Per comprendere il valore storico e artistico di queste donne straordinarie è necessario tornare indietro nel tempo di oltre cinquecento anni e immaginare come doveva essere la loro vita in una Firenze che, sebbene internazionale e all’avanguardia, restava una città non facile, e questo valeva, come è facile immaginare, soprattutto per le donne. Sono trascorsi pochi anni dalla messa al rogo di Savonarola e la cicatrice che questo fatto di sangue ha inferto negli animi dei fiorentini è ancora aperta. In tanti sono i nobili che, sedotti dalle prediche del carismatico domenicano, abbandonano il lusso e le stravaganze per dedicarsi a una vita fondata su severi principi di moralità. Molti si spingono oltre e abbracciano la vita monastica, come Camilla Bartolini Davanzati che, insieme al marito Ridolfo Rucellai, fonda agli inizi del Cinquecento, un convento dedicato a santa Caterina da Siena. Tra le mura di questo convento, una bambina di nome Caterina de’ Medici viene protetta prima di fuggire per Roma; ed è sempre qui che nel 1538, all’età di quindici anni, suor Plautilla, al secolo Polissena de’ Nelli, prende i voti. Plautilla passerà alla storia grazie a Vasari che, nelle Vite, la descrive come una donna che «avrebbe fatto cose meravigliose se, come fanno gl’uomini, avesse avuto commodo di studiare ed attendere al disegno e ritrarre cose vive e naturali».
Ma Plautilla non fu la sola suora dedita alle arti, né per altro fu la prima a esprimersi con l’ausilio della creatività.

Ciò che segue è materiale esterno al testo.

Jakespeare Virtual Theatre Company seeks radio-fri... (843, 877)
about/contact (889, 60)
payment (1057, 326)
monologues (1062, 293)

Abbiamo chiesto a Sheila Barker, direttrice del «Jane Fortune Research Program on Women Artists» presso il Medici Archive Project, di svelarci i segreti di un universo femminile nascosto, fatto di personalità dimenticate. La studiosa ci racconta che a quel tempo non era così semplice per le donne intraprendere la carriera di artista e spesso, grazie al velo, era possibile aggirare i regolamenti delle corporazioni delle arti: vivere sotto la protezione del potere ecclesiastico, infatti, le dispensava dal rigido controllo dello stato. A Firenze, la prima suora pittrice di cui si conosce il nome, altri non è che Antonia di Paolo di Dono, figlia di Paolo Uccello. Fu proprio dal padre, pioniere degli studi sulla prospettiva, artista geniale e visionario, che la giovane carmelitana apprese l’arte del dipingere, a cui dedicò tutta la vita. La sua produzione, di cui si conosce pochissimo, fu così feconda che sul suo certificato di morte è indicata come «pittoressa». Come Antonia, anche suor Umiltà ebbe parenti illustri. Figlia di Cassandra di Ridolfo del Ghirlandaio e di Niccolò Sirigatti, ultima della sua famiglia a dedicarsi alle arti, nel 1555 entrò nel convento di san Giovannino dei Cavalieri di Malta, luogo che accoglieva persone di alto lignaggio. Di Umiltà non abbiamo che poche notizie. Di certo, com’era consuetudine tra gli artisti, dipingeva i ceri, ma i documenti raccontano come fosse anche una virtuosa organista. All’ordine benedettino, invece, appartenne suor Angela di Antonio de’ Rabatti, abile miniaturista, che lavorò alla decorazione di uno splendido breviario datato 1518, scritto da una sua consorella e oggi custodito presso la Biblioteca Laurenziana. La Barker ci segnala come in esso compaia un autoritratto di suor Angela e uno della consorella, testimonianza, questa, di profonda autostima e riconoscimento dell’autorità della propria attività artistica.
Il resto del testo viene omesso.